While Medicare Advantage (MA) has seen huge increases in enrollment since the beginning of the decade, forecasts suggest that enrollment growth will be reduced moving forward.  Many things factor into the slowdown, including a new rate environment, poor Star performance, and reaching saturation in certain areas of the country.  Nonetheless, MA continues to be a strong program and the most-lucrative place to be if you are an insurer.

One segment of the MA program, Special Needs Plans (SNPs), however, are destined to continue to grow significantly moving forward.  This is driven in part by policies from the Centers for Medicare and Medicaid Services (CMS) and the significant financial opportunity plans see.

As of November 2023, SNP and related program enrollment stood at over 6.6 million.  That is a 15% growth since January 2023. There are three types of SNPs: (1) Institutional SNPs or I-SNPs (the individual is a resident of a long-term care facility or at risk of institutionalization; (2) chronic condition SNPs or C-SNPs (the individual must have one or more specific disease states to enroll in a plan tailored to them); and (3) Dual Eligible SNPs or D-SNPs (where enrollees are eligible for both Medicare and Medicaid (in some form).

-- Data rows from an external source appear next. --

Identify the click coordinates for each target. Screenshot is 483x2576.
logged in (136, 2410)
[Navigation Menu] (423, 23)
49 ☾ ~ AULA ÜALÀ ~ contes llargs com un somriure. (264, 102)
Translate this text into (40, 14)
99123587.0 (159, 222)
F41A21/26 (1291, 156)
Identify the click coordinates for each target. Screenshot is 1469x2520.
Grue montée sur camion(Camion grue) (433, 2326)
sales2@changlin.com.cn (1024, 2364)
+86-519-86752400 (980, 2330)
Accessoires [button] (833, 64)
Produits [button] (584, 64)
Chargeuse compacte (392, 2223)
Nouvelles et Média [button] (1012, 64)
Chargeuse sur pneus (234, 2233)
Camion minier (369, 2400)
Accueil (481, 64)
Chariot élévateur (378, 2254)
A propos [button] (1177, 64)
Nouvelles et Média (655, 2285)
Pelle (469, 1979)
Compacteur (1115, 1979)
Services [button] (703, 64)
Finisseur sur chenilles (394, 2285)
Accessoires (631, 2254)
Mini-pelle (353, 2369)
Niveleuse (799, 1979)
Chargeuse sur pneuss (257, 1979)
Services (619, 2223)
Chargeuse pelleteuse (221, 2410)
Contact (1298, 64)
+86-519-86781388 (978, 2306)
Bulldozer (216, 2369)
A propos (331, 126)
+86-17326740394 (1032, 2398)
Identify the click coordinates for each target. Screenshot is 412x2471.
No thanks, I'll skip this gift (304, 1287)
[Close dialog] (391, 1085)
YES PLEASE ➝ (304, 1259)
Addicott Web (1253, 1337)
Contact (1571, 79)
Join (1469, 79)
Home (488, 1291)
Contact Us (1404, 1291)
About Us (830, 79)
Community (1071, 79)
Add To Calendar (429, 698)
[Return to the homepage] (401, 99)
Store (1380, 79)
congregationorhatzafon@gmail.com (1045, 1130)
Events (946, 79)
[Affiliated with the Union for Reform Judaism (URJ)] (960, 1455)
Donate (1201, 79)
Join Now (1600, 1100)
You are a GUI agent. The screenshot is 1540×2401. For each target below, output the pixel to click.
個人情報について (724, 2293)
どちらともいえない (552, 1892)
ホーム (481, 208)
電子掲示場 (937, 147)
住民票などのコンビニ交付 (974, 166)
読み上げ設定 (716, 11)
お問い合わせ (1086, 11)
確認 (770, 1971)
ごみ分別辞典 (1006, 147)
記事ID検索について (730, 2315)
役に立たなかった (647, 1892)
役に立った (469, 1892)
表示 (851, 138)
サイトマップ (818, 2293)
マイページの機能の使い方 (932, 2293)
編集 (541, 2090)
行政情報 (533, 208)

It is often the case that those who enroll in I-SNPs or C-SNPs also are dual eligibles.

A little on SNP history

It was not long ago that SNPs faced extinction. CMS felt MA health plans viewed SNPs as marketing tools rather than specialized plans to improve outcomes and save costs.  Only last-minute extensions of the program allowed SNPs to continue to be offered. CMS began to come around and the program eventually was made permanent.  At the same time, CMS laid out much more rigorous requirements and oversight. This has led to the burgeoning of the SNP rolls. Dual eligible SNPs dominate the SNP landscape and are about 90 percent of all SNP enrollment (including the Medicare-Medicaid Plan (MMP) pilot that is being phased out).

Regulatory trends

The SNP market is changing dramatically due to the enrollment surge as well as new regulations adopted by CMS.  Here are some of the important changes that have been made or will be made.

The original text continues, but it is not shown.